Buh-Bye Upgrade Phobia: Rediscovering the Joy of Coach Travel

I believe it was Matthew over at Live and Let’s Fly who first coined the term “upgrade phobia” – a condition of nervously worrying about whether your upgrade will come through, constantly checking your position on the list, etc. And I have admittedly been deeply phobic most of the time, which results serious disappointment when an upgrade doesn’t come through.

I’ve been fortunate to maintain an incredible upgrade percentage the past few years, primarily due to selecting off-peak times and days and/or only booking flights where I could confirm an upgrade at ticketing.

But with changes in my flying patterns and upgrades becoming harder to come by – in some cases simply due to the way airlines offer and process them – I will be flying coach a lot more often in the future.

Here I was yesterday (below) at number 17 on the upgrade list out of 49 with a fully booked and checked-in cabin from Washington Dulles to San Francisco:

Upgrade List IAD-SFO

I resigned myself to knowing I’d never clear and definitely felt a little depressed about it… until about an hour into the flight. I sat there in my perfectly comfortable exit row window seat and gazed at the gorgeous horizon and setting sun and had that feeling of pure joy and relaxation I seem to have lost track of recently.

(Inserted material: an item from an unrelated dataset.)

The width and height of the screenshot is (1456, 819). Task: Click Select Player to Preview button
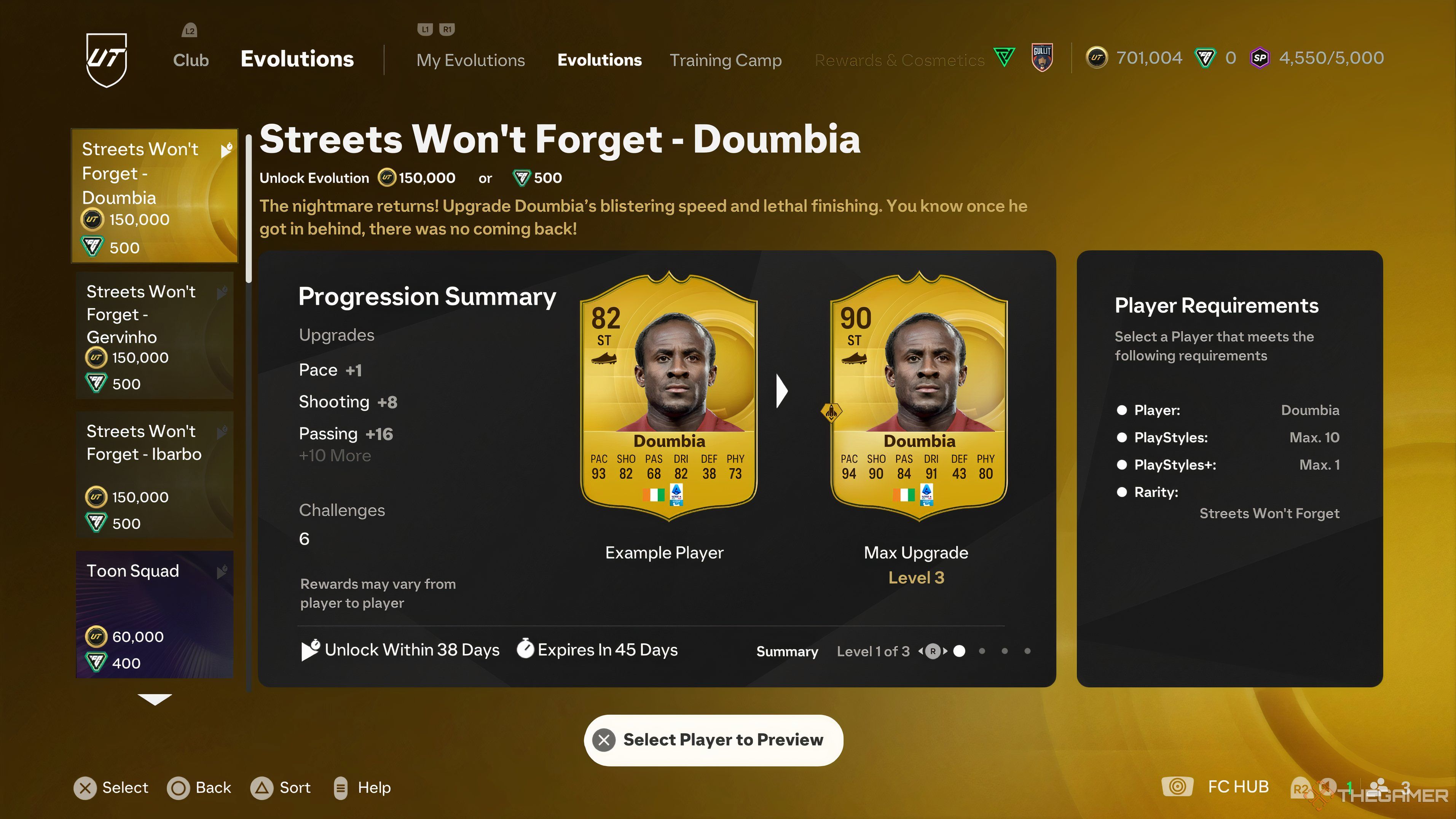tap(713, 740)
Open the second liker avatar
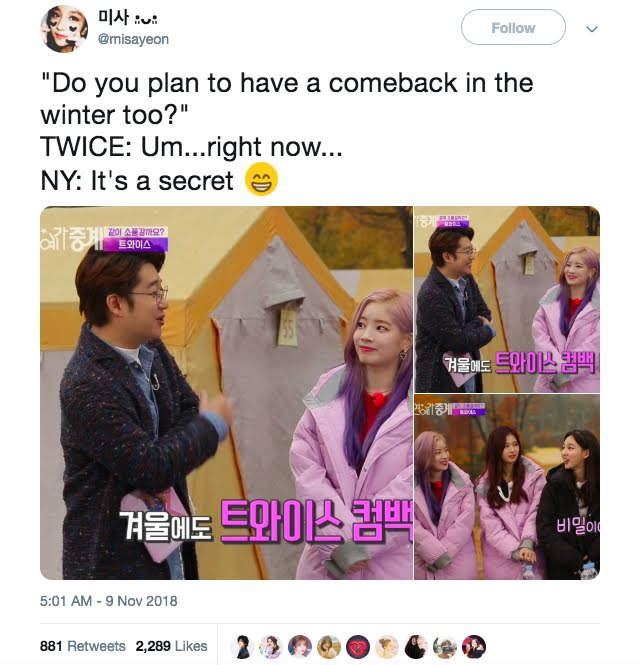 [x=271, y=647]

Sure, I have always loved the view and experience of flying, but the game of needing an upgrade has been putting a veil over my experience the past few years.

It’s an addiction, really, and my flight yesterday reminded me how the resulting emotions the phobia brings clouds my true passion for flying in the first place – simply flying.

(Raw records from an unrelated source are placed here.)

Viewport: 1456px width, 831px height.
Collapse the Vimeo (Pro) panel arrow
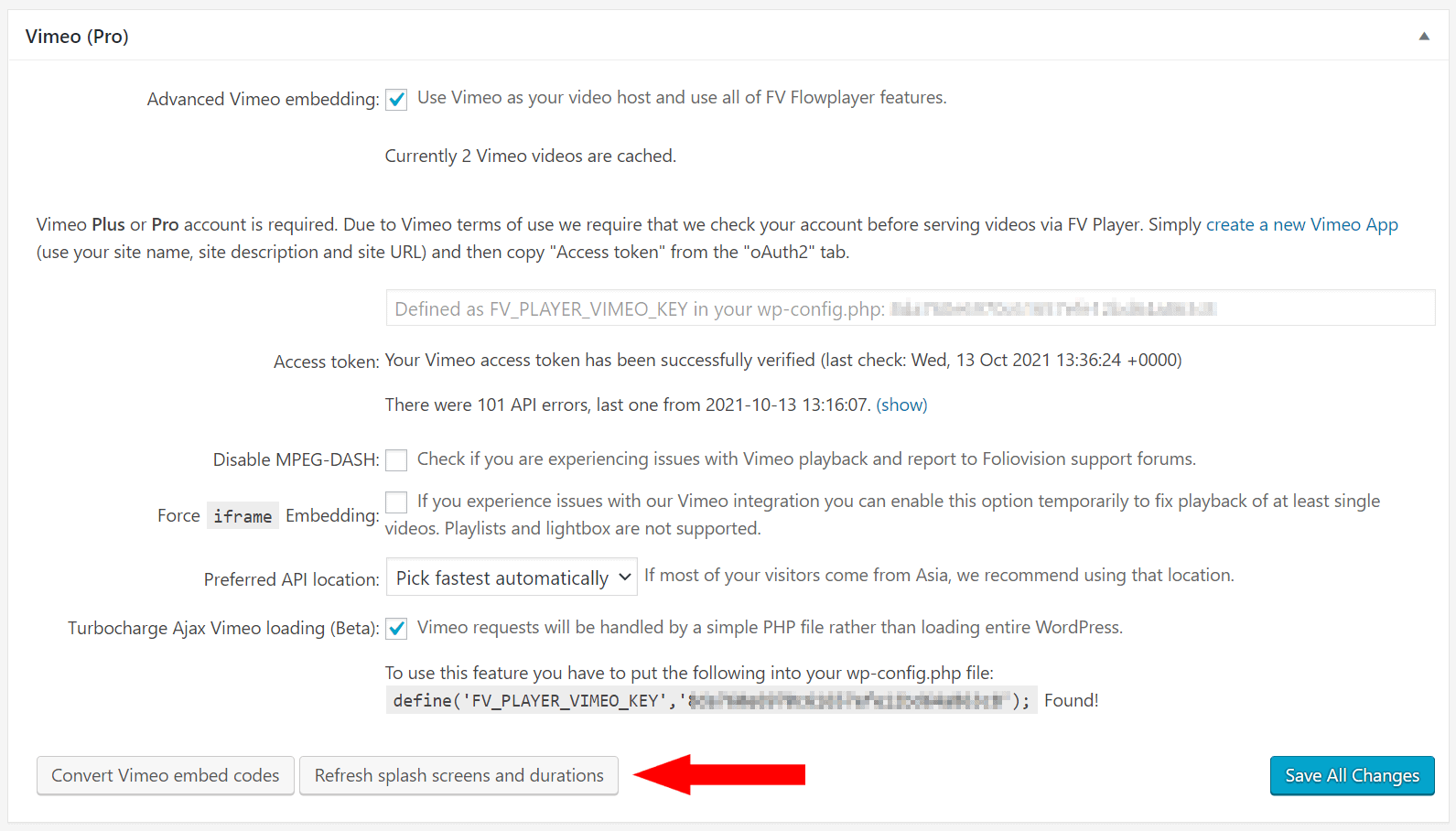1424,37
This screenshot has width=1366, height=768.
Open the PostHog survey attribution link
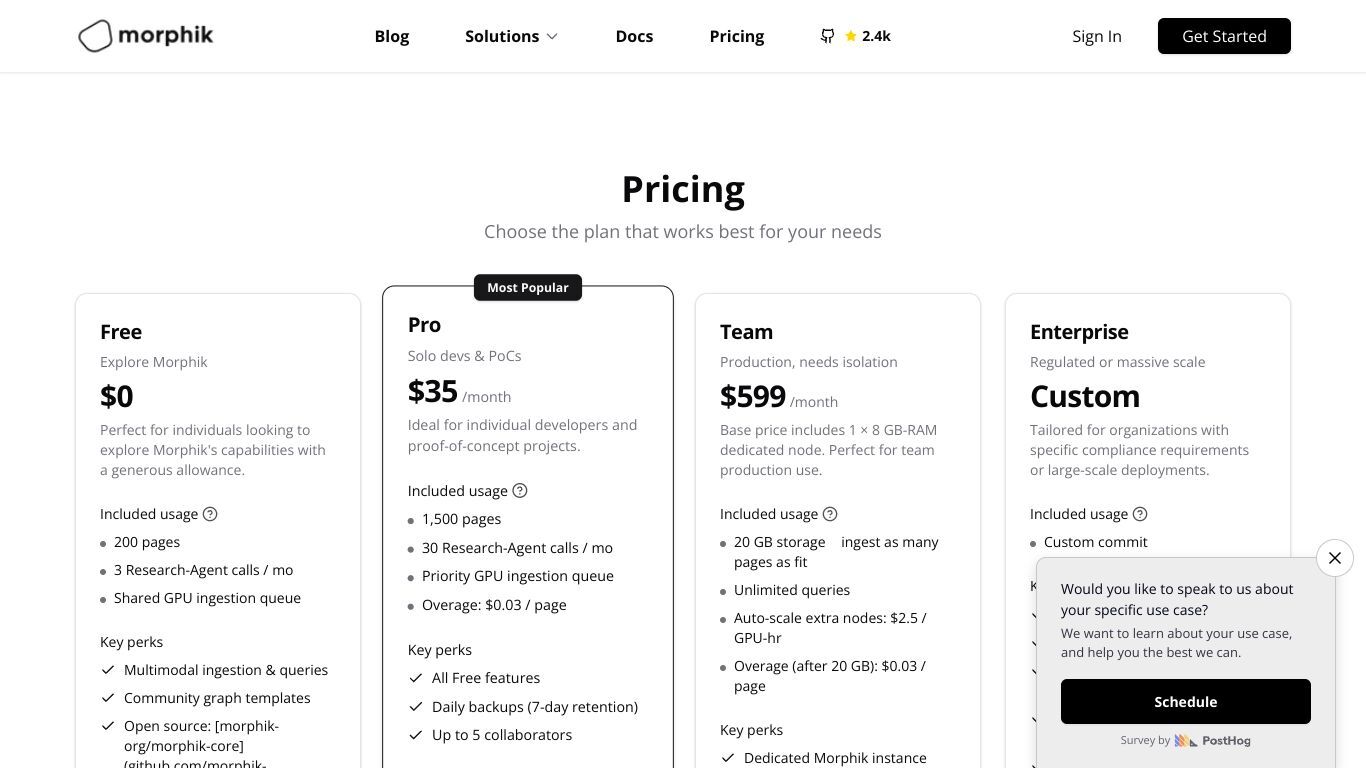(x=1212, y=741)
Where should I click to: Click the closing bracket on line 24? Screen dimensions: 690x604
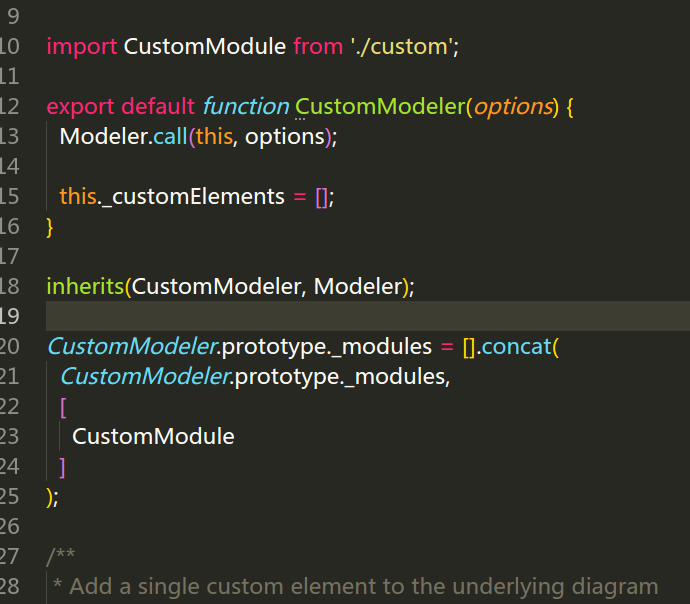(x=62, y=467)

Flying is awesome and it, in and of itself, is what I love to do. Chasing the high of earning top-tier status and getting upgrades these past few years has really suppressed some of my natural joy.

My goal on United this year is simply to hit million-miler status (I’m 4,100 miles away after counting what I have booked, but not yet flown) and I’ll be dropping from Premier 1K status down to Gold for 2014. Upgrades will definitely be rare after that and I was happy yesterday to have been woken up from the (over-entitled?) behavior I’ve been demonstrating.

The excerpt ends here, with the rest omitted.